In Persia the Aryans acquired, for the first time, a kind of collective freedom, but not yet an individual consciousness as free agents. The Indian language and Indian metaphysics, in the garb of mythology, were undoubtedly components of Egyptian, Persian, Assyrian, Chaldæan, and Babylonian art, and the forms thus produced, in their turn, became the direct elements out of which Grecian art in its infancy developed itself.
The Persians are direct descendants of the Zend people. Their language is nearly the same as Sanskrit. Out of ten Zend words, seven or eight are Sanskrit.
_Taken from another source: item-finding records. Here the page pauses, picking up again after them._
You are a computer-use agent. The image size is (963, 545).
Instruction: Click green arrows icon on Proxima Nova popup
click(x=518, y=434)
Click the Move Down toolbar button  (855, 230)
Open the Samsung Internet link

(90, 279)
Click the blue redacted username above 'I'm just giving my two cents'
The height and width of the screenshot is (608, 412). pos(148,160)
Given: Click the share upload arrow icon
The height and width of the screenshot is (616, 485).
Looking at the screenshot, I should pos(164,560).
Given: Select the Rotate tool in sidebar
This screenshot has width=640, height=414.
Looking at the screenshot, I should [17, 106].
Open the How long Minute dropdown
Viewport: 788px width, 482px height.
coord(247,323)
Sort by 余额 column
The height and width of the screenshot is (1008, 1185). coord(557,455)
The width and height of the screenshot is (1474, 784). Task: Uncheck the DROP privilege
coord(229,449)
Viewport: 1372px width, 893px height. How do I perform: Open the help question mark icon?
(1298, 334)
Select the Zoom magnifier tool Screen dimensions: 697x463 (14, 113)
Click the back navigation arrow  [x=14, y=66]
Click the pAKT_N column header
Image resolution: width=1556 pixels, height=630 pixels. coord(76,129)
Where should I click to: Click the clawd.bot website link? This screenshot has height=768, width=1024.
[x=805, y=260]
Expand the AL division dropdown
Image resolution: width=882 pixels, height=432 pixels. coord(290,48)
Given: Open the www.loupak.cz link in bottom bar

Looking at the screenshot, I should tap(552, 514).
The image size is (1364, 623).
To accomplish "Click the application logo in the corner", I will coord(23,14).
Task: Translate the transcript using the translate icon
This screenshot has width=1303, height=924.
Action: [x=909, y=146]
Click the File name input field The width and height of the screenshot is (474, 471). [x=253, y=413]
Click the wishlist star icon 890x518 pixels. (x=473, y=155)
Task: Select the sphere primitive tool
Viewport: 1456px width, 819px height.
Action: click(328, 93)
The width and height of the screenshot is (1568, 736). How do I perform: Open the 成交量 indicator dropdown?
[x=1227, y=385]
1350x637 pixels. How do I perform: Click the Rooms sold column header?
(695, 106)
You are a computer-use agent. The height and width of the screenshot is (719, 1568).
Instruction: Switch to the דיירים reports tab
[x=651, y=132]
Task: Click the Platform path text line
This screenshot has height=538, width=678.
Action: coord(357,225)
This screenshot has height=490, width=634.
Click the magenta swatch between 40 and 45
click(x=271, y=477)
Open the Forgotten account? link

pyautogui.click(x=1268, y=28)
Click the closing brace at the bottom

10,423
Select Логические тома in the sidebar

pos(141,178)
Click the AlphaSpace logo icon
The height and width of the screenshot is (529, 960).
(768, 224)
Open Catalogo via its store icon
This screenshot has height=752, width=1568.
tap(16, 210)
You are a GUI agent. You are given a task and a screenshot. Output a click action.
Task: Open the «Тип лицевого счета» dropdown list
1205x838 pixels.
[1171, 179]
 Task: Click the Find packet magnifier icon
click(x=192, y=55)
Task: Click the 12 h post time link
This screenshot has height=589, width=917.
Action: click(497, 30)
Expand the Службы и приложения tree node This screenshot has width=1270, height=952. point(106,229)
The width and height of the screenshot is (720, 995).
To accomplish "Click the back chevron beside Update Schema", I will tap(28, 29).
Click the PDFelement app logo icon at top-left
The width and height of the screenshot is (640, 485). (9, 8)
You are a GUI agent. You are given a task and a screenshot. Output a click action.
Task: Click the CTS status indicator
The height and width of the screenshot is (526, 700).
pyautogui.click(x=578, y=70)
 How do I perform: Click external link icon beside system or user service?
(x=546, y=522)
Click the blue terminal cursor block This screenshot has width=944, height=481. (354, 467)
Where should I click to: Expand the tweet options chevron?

Persian history may be traced back into time relative; for, when it passes into time absolute, the advanced state of the people in science, especially in astronomy, their social condition, and their architecture and ornamental art, prove that they must have existed in a social bond for thousands of years, in order to develop and to attain that progress which excites our astonishment even after the lapse of more than 6,000 years.
Their history may be divided into the following periods:—
1. The mythic period, from an unknown time down to the foundation of the vast, well-organised, and powerful Persian empire by Kai-Khorus, or Kyrus, in the sixth century B.C.
2. The second period affords reliable accounts of the existence of the empire down to Alexander the Great, from 560 B.C.-330 B.C.
3. The history of the Persians, as members of the Greek-Makedonian empire, ending with the conquest of Persia by the Arabs from 330 B.C.-137 B.C.